=== Section Start ===

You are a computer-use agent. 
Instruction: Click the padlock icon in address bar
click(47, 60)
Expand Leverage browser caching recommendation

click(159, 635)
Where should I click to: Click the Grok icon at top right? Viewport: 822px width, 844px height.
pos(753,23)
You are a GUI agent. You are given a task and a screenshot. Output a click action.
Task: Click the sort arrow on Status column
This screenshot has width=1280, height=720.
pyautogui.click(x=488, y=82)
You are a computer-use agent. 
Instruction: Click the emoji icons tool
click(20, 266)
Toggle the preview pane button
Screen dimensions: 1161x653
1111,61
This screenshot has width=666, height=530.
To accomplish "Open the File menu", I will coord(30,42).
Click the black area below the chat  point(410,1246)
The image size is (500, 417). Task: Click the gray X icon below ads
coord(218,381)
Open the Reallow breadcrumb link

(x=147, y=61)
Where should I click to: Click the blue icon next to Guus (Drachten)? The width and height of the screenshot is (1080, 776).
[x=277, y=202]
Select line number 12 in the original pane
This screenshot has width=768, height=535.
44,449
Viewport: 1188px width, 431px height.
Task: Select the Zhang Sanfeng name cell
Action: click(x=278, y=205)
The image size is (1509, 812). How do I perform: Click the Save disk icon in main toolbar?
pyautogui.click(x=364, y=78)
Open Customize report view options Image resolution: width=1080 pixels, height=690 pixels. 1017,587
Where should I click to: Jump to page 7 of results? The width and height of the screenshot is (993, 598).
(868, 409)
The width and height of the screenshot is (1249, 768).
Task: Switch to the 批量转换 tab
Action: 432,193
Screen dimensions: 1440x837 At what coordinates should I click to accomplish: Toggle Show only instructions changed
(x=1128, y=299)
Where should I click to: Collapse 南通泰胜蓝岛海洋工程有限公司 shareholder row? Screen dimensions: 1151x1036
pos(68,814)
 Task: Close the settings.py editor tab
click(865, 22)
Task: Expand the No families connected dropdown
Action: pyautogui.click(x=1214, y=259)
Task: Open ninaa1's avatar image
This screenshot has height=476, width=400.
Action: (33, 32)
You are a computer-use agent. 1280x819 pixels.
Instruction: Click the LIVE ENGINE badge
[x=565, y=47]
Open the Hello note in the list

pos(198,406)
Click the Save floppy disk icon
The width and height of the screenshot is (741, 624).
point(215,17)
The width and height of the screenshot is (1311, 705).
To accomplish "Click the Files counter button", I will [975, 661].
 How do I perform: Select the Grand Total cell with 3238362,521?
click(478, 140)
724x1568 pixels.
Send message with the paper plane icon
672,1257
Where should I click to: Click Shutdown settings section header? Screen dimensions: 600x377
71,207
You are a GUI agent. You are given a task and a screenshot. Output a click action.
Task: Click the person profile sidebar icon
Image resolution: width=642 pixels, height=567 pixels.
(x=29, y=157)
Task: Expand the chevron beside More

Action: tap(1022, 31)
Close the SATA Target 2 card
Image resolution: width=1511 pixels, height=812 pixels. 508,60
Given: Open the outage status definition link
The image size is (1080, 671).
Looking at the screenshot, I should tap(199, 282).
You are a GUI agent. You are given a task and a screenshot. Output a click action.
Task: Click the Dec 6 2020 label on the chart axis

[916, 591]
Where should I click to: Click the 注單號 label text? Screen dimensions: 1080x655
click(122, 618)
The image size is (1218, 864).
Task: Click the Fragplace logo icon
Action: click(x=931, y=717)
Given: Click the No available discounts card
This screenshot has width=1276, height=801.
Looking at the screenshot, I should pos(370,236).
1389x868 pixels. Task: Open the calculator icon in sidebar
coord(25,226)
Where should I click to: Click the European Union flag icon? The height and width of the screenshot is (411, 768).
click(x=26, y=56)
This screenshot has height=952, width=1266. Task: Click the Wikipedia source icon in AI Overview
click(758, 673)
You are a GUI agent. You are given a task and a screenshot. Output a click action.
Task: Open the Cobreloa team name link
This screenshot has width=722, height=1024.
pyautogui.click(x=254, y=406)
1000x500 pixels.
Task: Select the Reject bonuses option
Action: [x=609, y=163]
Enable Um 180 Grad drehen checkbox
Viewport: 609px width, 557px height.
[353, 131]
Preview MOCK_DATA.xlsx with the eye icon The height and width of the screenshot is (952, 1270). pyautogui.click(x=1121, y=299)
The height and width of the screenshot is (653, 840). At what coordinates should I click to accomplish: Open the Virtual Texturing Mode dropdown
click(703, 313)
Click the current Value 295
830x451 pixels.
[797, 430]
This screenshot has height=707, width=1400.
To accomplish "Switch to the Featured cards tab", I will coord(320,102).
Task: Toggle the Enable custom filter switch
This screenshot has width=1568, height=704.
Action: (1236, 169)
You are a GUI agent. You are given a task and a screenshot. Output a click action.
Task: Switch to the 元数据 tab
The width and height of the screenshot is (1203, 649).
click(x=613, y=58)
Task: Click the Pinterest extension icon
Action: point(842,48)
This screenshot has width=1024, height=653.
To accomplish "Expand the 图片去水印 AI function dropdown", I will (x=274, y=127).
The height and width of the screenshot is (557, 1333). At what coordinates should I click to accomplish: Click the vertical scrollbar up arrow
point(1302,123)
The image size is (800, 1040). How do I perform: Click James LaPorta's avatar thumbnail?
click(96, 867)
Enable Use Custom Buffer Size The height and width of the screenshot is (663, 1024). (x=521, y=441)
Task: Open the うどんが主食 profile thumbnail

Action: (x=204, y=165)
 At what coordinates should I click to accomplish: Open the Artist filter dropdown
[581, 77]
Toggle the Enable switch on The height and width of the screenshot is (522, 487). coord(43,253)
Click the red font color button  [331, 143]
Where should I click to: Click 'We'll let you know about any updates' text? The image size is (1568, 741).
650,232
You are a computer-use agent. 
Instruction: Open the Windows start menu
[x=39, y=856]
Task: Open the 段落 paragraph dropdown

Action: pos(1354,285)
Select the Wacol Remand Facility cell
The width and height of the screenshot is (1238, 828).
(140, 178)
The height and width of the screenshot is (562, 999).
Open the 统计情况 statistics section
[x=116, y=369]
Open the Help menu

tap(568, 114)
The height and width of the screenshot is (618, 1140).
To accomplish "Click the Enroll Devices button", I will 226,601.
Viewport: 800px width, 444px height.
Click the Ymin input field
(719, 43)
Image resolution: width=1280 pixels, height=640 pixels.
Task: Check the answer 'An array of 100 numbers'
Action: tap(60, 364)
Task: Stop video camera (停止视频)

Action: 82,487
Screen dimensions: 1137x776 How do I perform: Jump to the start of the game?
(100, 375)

=== Section End ===

### TASK STATEMENT
Repeat all of the data exactly.

### ANSWER SECTION
You are a computer-use agent. 
Instruction: Click the padlock icon in address bar
click(47, 60)
Expand Leverage browser caching recommendation

click(159, 635)
Where should I click to: Click the Grok icon at top right? Viewport: 822px width, 844px height.
pos(753,23)
You are a GUI agent. You are given a task and a screenshot. Output a click action.
Task: Click the sort arrow on Status column
This screenshot has width=1280, height=720.
pyautogui.click(x=488, y=82)
You are a computer-use agent. 
Instruction: Click the emoji icons tool
click(20, 266)
Toggle the preview pane button
Screen dimensions: 1161x653
1111,61
This screenshot has width=666, height=530.
To accomplish "Open the File menu", I will coord(30,42).
Click the black area below the chat  point(410,1246)
The image size is (500, 417). Task: Click the gray X icon below ads
coord(218,381)
Open the Reallow breadcrumb link

(x=147, y=61)
Where should I click to: Click the blue icon next to Guus (Drachten)? The width and height of the screenshot is (1080, 776).
[x=277, y=202]
Select line number 12 in the original pane
This screenshot has width=768, height=535.
44,449
Viewport: 1188px width, 431px height.
Task: Select the Zhang Sanfeng name cell
Action: click(x=278, y=205)
The image size is (1509, 812). How do I perform: Click the Save disk icon in main toolbar?
pyautogui.click(x=364, y=78)
Open Customize report view options Image resolution: width=1080 pixels, height=690 pixels. 1017,587
Where should I click to: Jump to page 7 of results? The width and height of the screenshot is (993, 598).
(868, 409)
The width and height of the screenshot is (1249, 768).
Task: Switch to the 批量转换 tab
Action: 432,193
Screen dimensions: 1440x837 At what coordinates should I click to accomplish: Toggle Show only instructions changed
(x=1128, y=299)
Where should I click to: Collapse 南通泰胜蓝岛海洋工程有限公司 shareholder row? Screen dimensions: 1151x1036
pos(68,814)
 Task: Close the settings.py editor tab
click(865, 22)
Task: Expand the No families connected dropdown
Action: pyautogui.click(x=1214, y=259)
Task: Open ninaa1's avatar image
This screenshot has height=476, width=400.
Action: (33, 32)
You are a computer-use agent. 1280x819 pixels.
Instruction: Click the LIVE ENGINE badge
[x=565, y=47]
Open the Hello note in the list

pos(198,406)
Click the Save floppy disk icon
The width and height of the screenshot is (741, 624).
point(215,17)
The width and height of the screenshot is (1311, 705).
To accomplish "Click the Files counter button", I will [975, 661].
 How do I perform: Select the Grand Total cell with 3238362,521?
click(478, 140)
724x1568 pixels.
Send message with the paper plane icon
672,1257
Where should I click to: Click Shutdown settings section header? Screen dimensions: 600x377
71,207
You are a GUI agent. You are given a task and a screenshot. Output a click action.
Task: Click the person profile sidebar icon
Image resolution: width=642 pixels, height=567 pixels.
(x=29, y=157)
Task: Expand the chevron beside More

Action: tap(1022, 31)
Close the SATA Target 2 card
Image resolution: width=1511 pixels, height=812 pixels. 508,60
Given: Open the outage status definition link
The image size is (1080, 671).
Looking at the screenshot, I should tap(199, 282).
You are a GUI agent. You are given a task and a screenshot. Output a click action.
Task: Click the Dec 6 2020 label on the chart axis

[916, 591]
Where should I click to: Click the 注單號 label text? Screen dimensions: 1080x655
click(122, 618)
The image size is (1218, 864).
Task: Click the Fragplace logo icon
Action: click(x=931, y=717)
Given: Click the No available discounts card
This screenshot has width=1276, height=801.
Looking at the screenshot, I should pos(370,236).
1389x868 pixels. Task: Open the calculator icon in sidebar
coord(25,226)
Where should I click to: Click the European Union flag icon? The height and width of the screenshot is (411, 768).
click(x=26, y=56)
This screenshot has height=952, width=1266. Task: Click the Wikipedia source icon in AI Overview
click(758, 673)
You are a GUI agent. You are given a task and a screenshot. Output a click action.
Task: Open the Cobreloa team name link
This screenshot has width=722, height=1024.
pyautogui.click(x=254, y=406)
1000x500 pixels.
Task: Select the Reject bonuses option
Action: [x=609, y=163]
Enable Um 180 Grad drehen checkbox
Viewport: 609px width, 557px height.
[353, 131]
Preview MOCK_DATA.xlsx with the eye icon The height and width of the screenshot is (952, 1270). pyautogui.click(x=1121, y=299)
The height and width of the screenshot is (653, 840). At what coordinates should I click to accomplish: Open the Virtual Texturing Mode dropdown
click(703, 313)
Click the current Value 295
830x451 pixels.
[797, 430]
This screenshot has height=707, width=1400.
To accomplish "Switch to the Featured cards tab", I will coord(320,102).
Task: Toggle the Enable custom filter switch
This screenshot has width=1568, height=704.
Action: (1236, 169)
You are a GUI agent. You are given a task and a screenshot. Output a click action.
Task: Switch to the 元数据 tab
The width and height of the screenshot is (1203, 649).
click(x=613, y=58)
Task: Click the Pinterest extension icon
Action: point(842,48)
This screenshot has width=1024, height=653.
To accomplish "Expand the 图片去水印 AI function dropdown", I will (x=274, y=127).
The height and width of the screenshot is (557, 1333). At what coordinates should I click to accomplish: Click the vertical scrollbar up arrow
point(1302,123)
The image size is (800, 1040). How do I perform: Click James LaPorta's avatar thumbnail?
click(96, 867)
Enable Use Custom Buffer Size The height and width of the screenshot is (663, 1024). (x=521, y=441)
Task: Open the うどんが主食 profile thumbnail

Action: (x=204, y=165)
 At what coordinates should I click to accomplish: Open the Artist filter dropdown
[581, 77]
Toggle the Enable switch on The height and width of the screenshot is (522, 487). coord(43,253)
Click the red font color button  [331, 143]
Where should I click to: Click 'We'll let you know about any updates' text? The image size is (1568, 741).
650,232
You are a computer-use agent. 
Instruction: Open the Windows start menu
[x=39, y=856]
Task: Open the 段落 paragraph dropdown

Action: pos(1354,285)
Select the Wacol Remand Facility cell
The width and height of the screenshot is (1238, 828).
(140, 178)
The height and width of the screenshot is (562, 999).
Open the 统计情况 statistics section
[x=116, y=369]
Open the Help menu

tap(568, 114)
The height and width of the screenshot is (618, 1140).
To accomplish "Click the Enroll Devices button", I will 226,601.
Viewport: 800px width, 444px height.
Click the Ymin input field
(719, 43)
Image resolution: width=1280 pixels, height=640 pixels.
Task: Check the answer 'An array of 100 numbers'
Action: tap(60, 364)
Task: Stop video camera (停止视频)

Action: 82,487
Screen dimensions: 1137x776 How do I perform: Jump to the start of the game?
(100, 375)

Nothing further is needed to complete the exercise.